-- BEGIN Data for this task --

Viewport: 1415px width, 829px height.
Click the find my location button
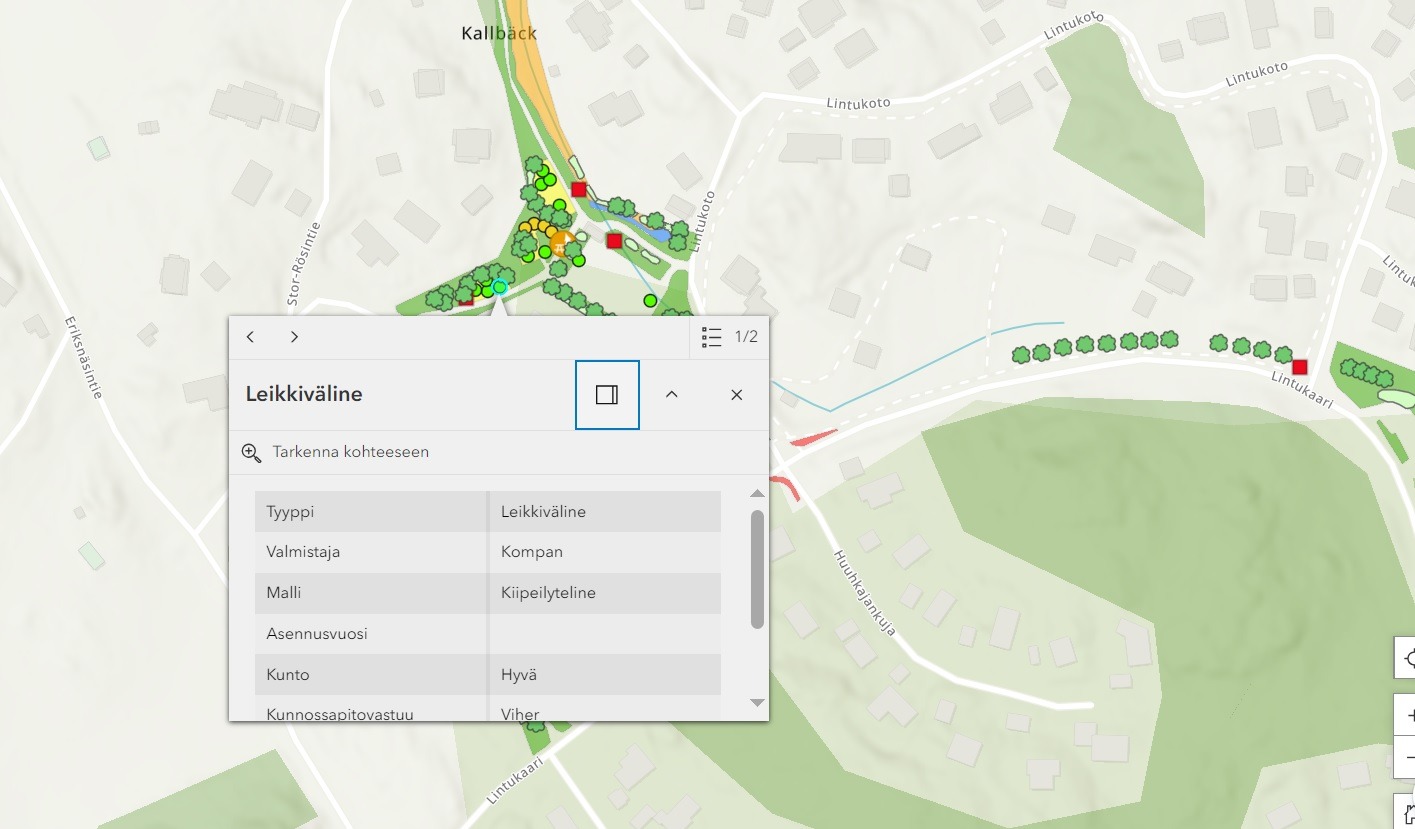[1408, 660]
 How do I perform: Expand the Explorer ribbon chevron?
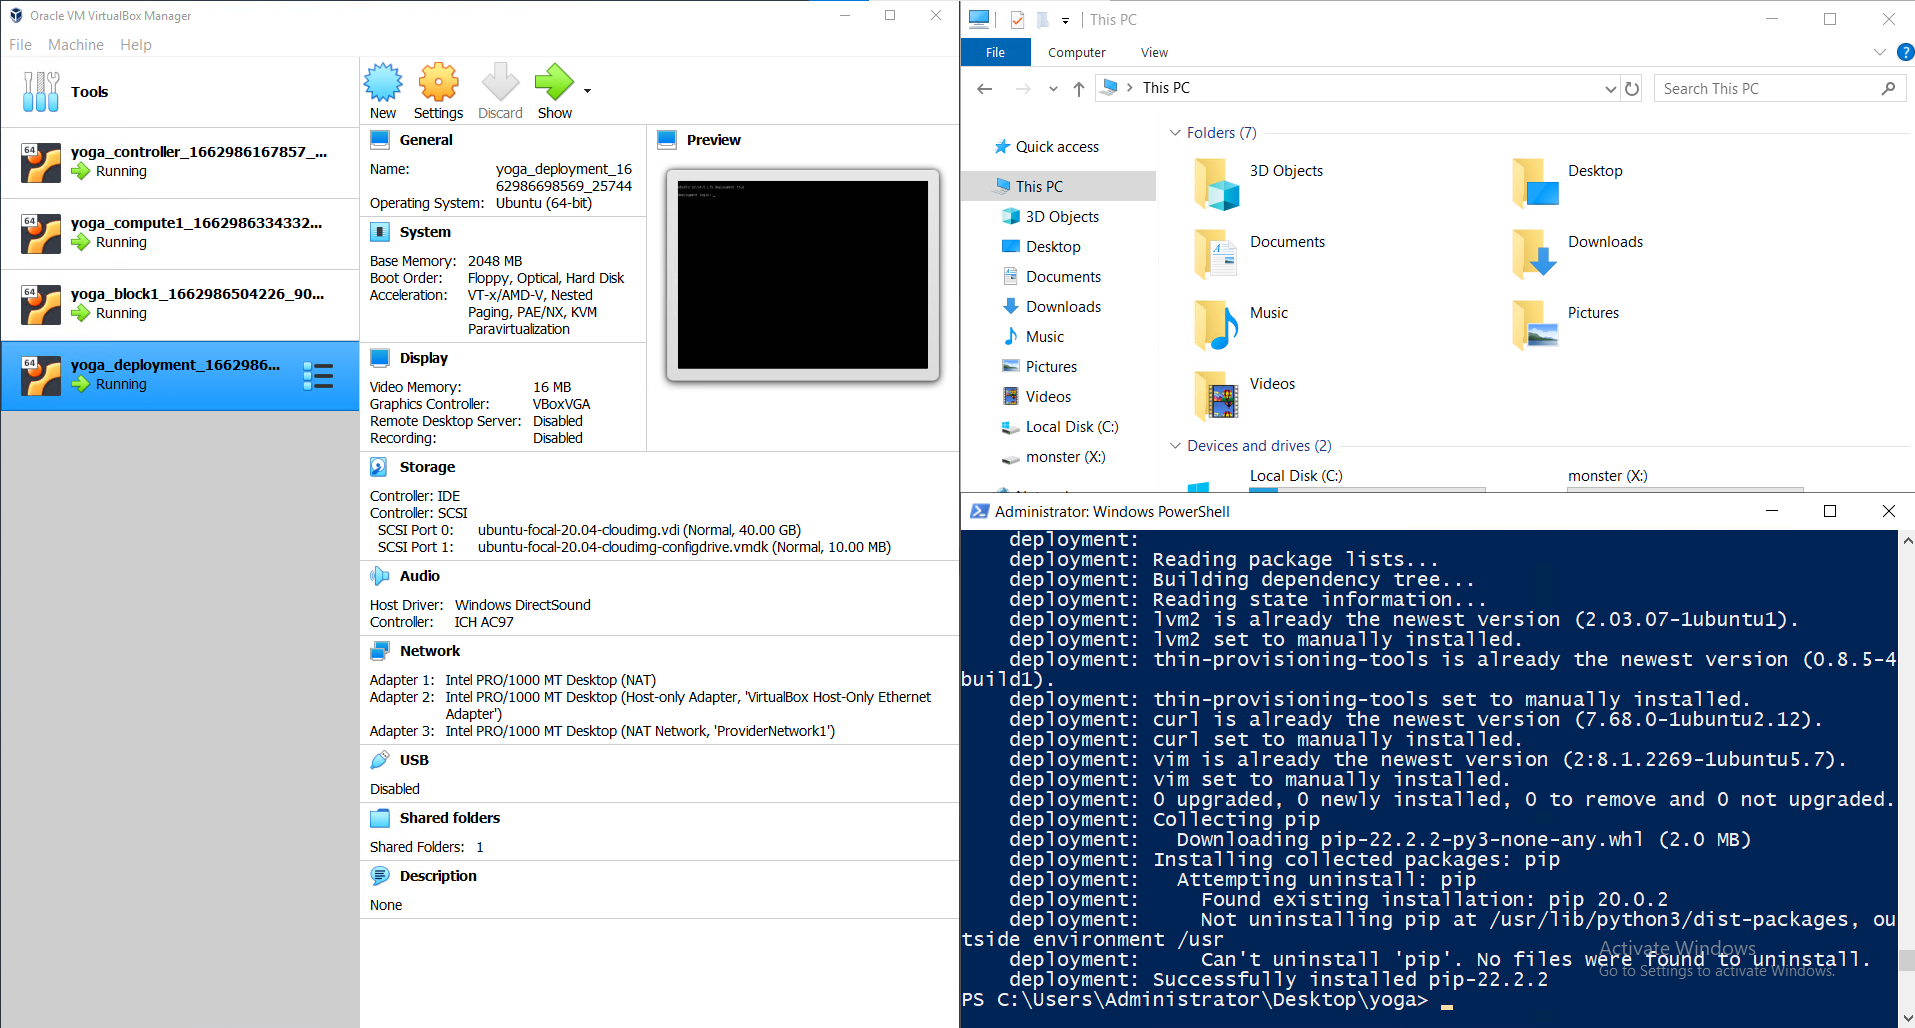(1880, 52)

-- END Data for this task --

▶ [Task to carry out] Starting at the line that contains "How do I perform: Expand" and ending at the end of the records, render those lines as a Markdown table with the columns Row and Line, omitting blank lines and leaving out the pictures.

▶ [Finished exercise]
| Row | Line |
|---|---|
| 1 |  How do I perform: Expand the Explorer ribbon chevron? |
| 2 | (1880, 52) |